= Beginning of Section =

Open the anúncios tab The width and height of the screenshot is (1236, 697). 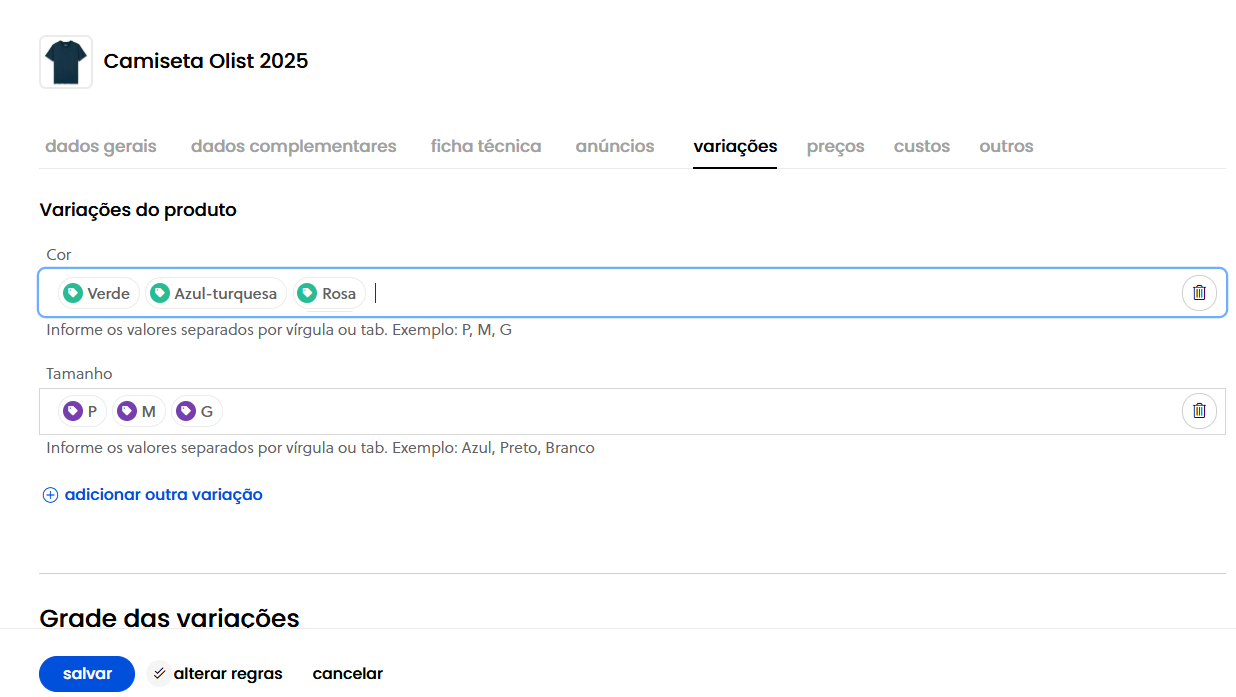pyautogui.click(x=614, y=146)
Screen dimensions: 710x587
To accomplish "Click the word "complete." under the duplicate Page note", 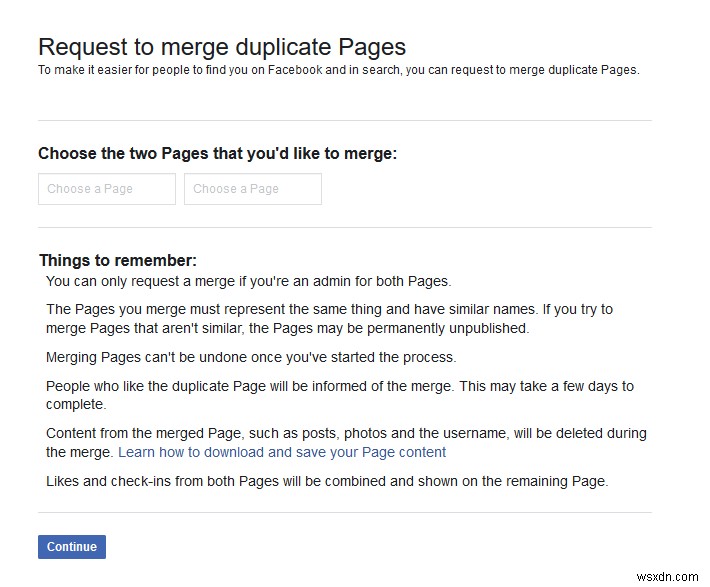I will [x=76, y=405].
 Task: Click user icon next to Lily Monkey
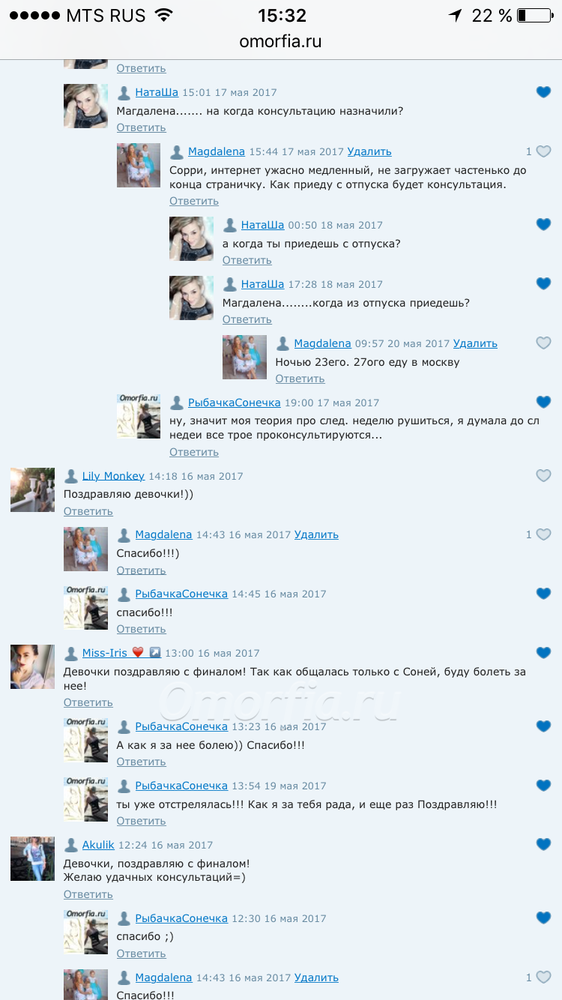[71, 476]
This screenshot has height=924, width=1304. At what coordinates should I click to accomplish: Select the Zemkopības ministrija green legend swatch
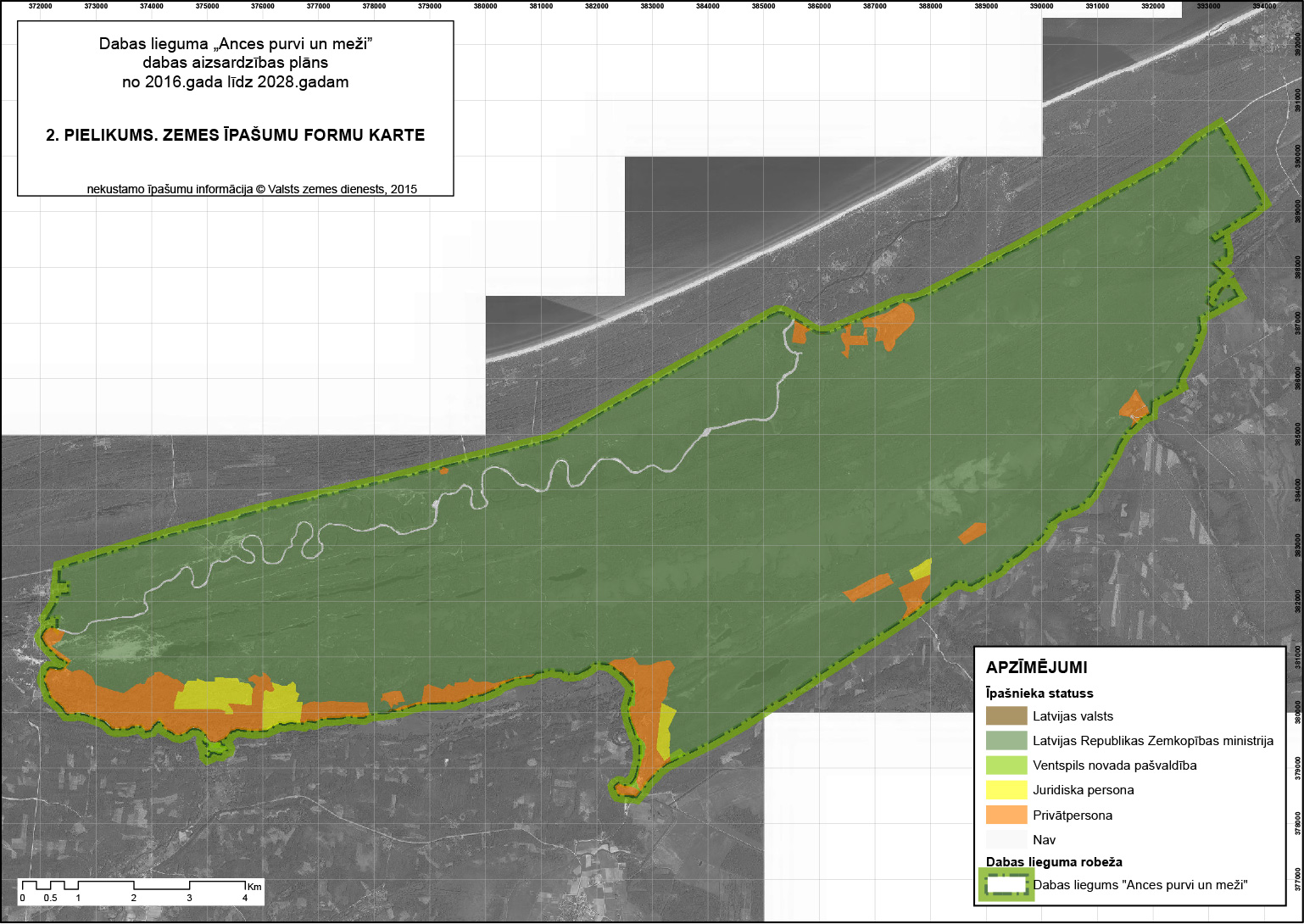pyautogui.click(x=1006, y=741)
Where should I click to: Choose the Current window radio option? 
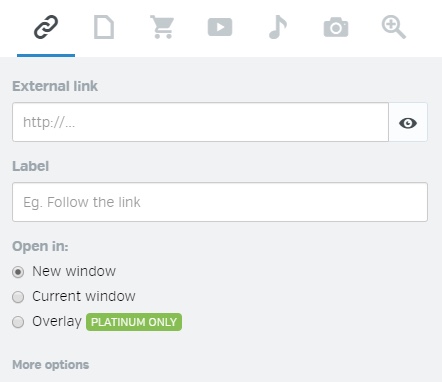pos(18,297)
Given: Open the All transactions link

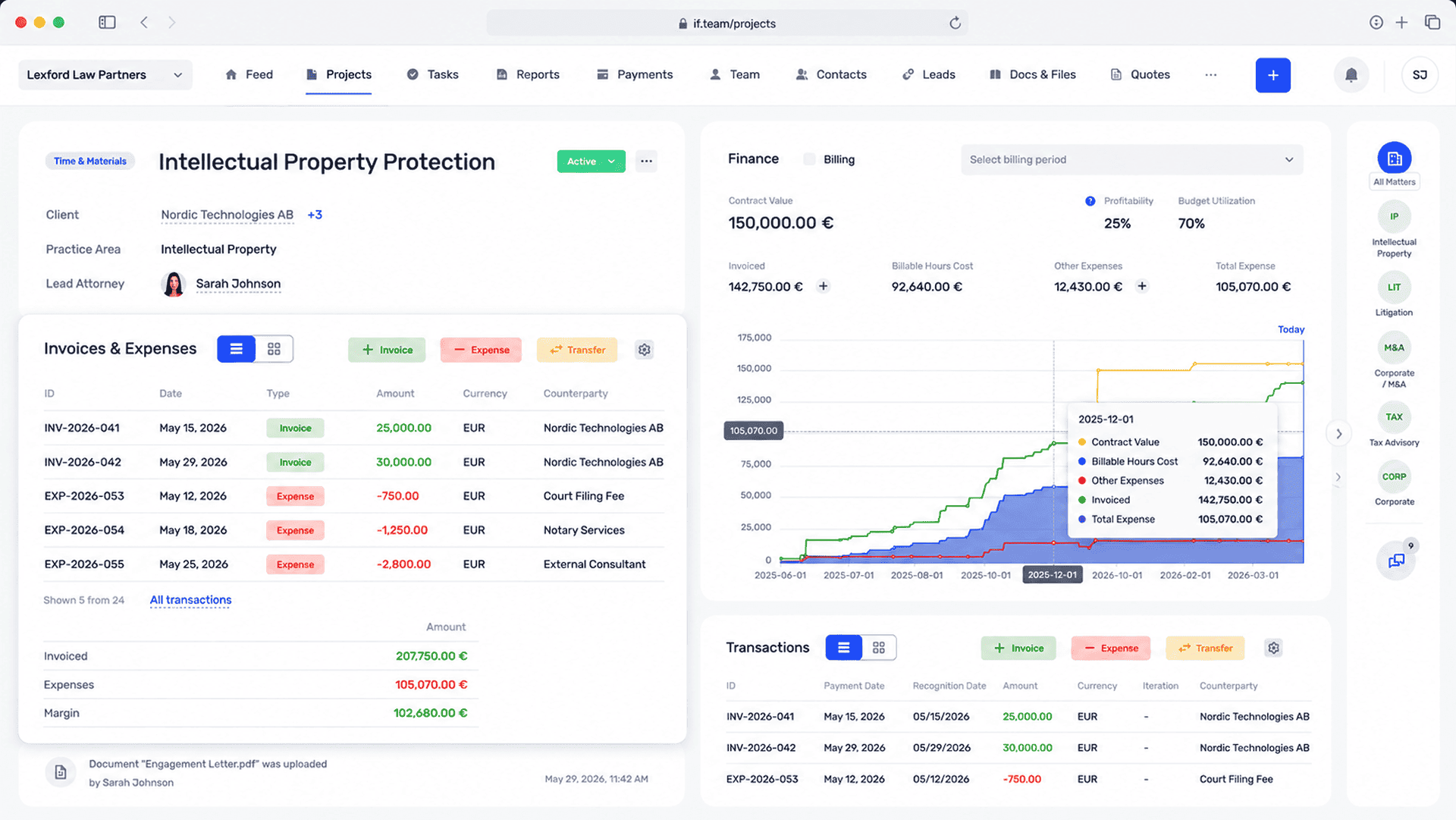Looking at the screenshot, I should pyautogui.click(x=190, y=600).
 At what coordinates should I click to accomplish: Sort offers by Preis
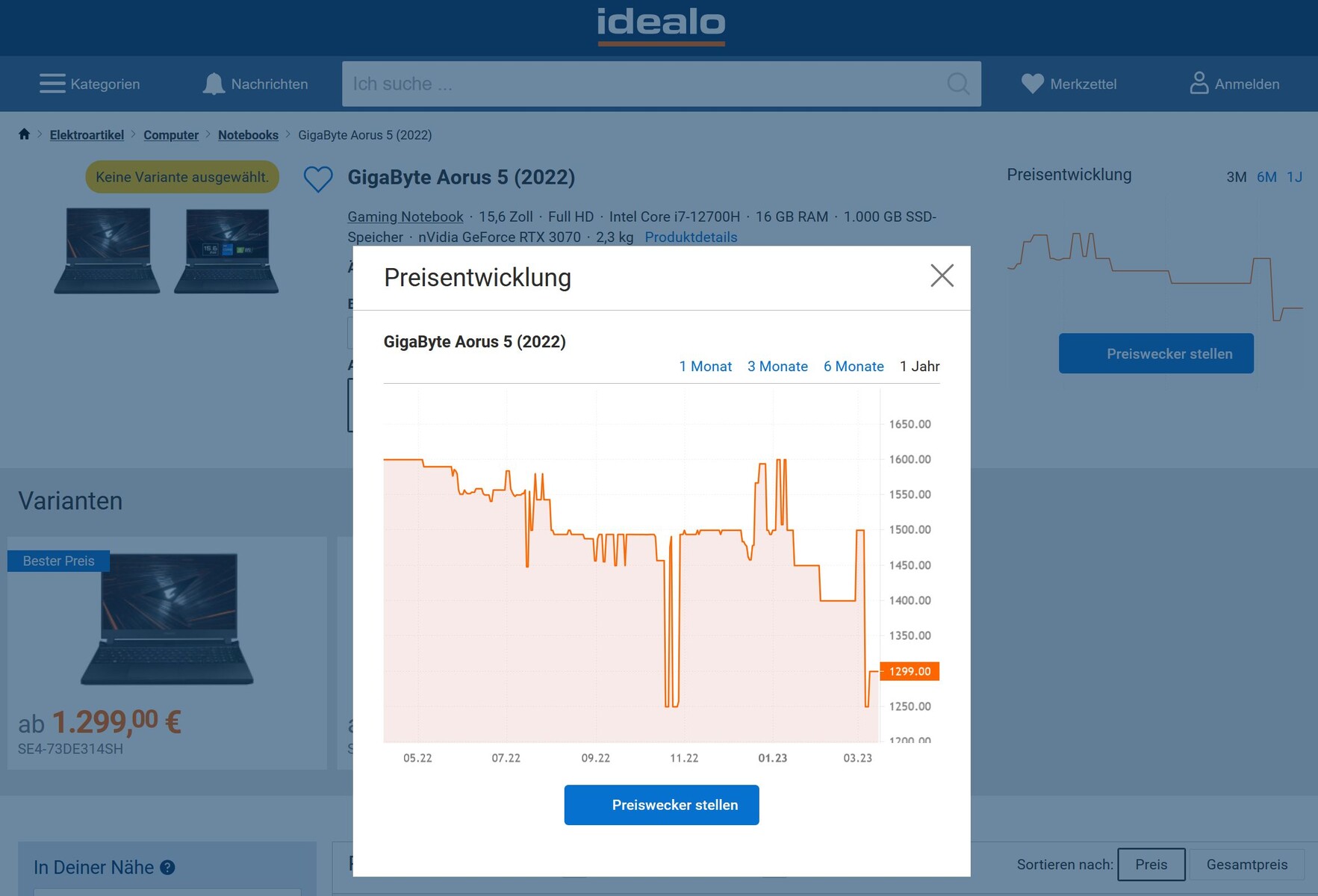click(x=1151, y=865)
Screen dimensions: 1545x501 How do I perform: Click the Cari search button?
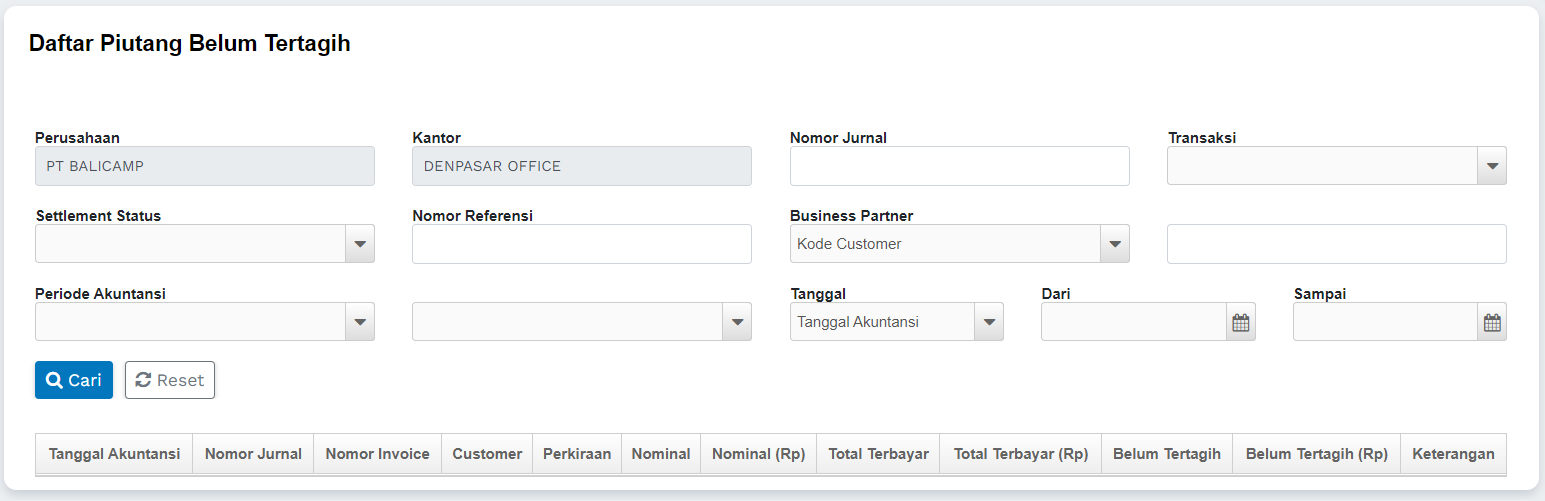coord(74,380)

= End of Section =

Everything from the line holding "Screen dimensions: 1545x501" to the close of the records should be written out exactly, both ends included, with pictures omitted.

Screen dimensions: 1545x501 How do I perform: Click the Cari search button?
coord(74,380)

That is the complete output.